■ Work instructions ■
In the records below, find the line containing "Given: Open the Ming-Jyh Tsai certificate row" and transcribe it and every line after it exactly; leave the pictures out.

════════════════════

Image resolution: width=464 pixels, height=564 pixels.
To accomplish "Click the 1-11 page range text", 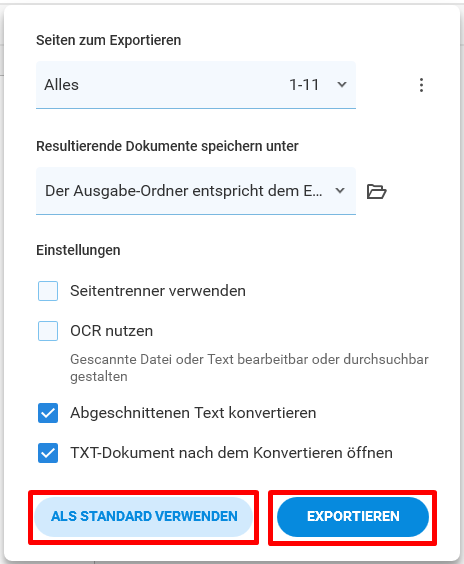I will pyautogui.click(x=304, y=85).
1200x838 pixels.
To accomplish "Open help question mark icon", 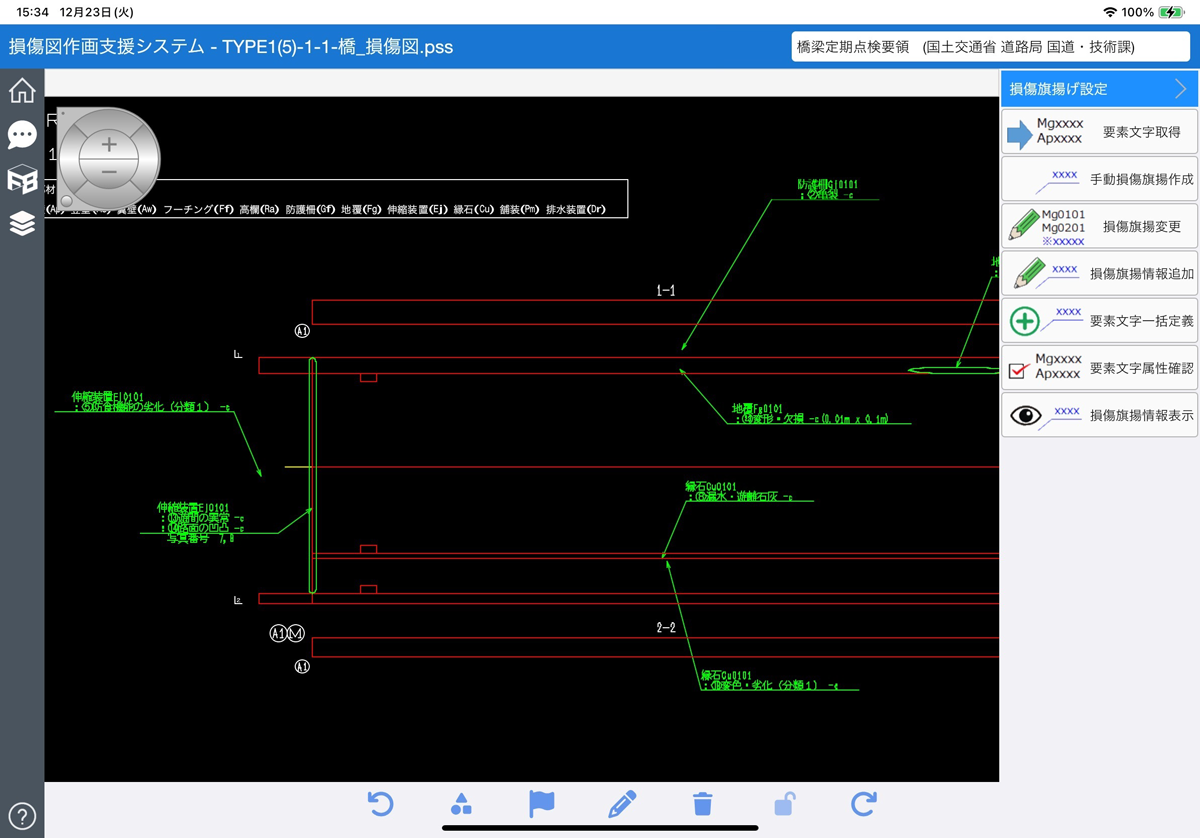I will click(x=22, y=815).
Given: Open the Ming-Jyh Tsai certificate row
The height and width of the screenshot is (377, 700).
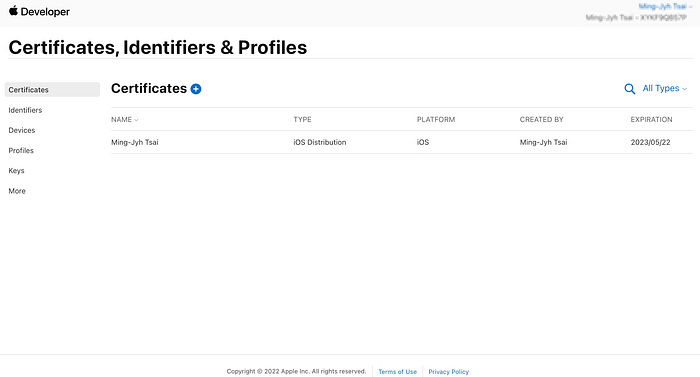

════════════════════

■ Problem solution ■
Given: Open the Ming-Jyh Tsai certificate row
The height and width of the screenshot is (377, 700).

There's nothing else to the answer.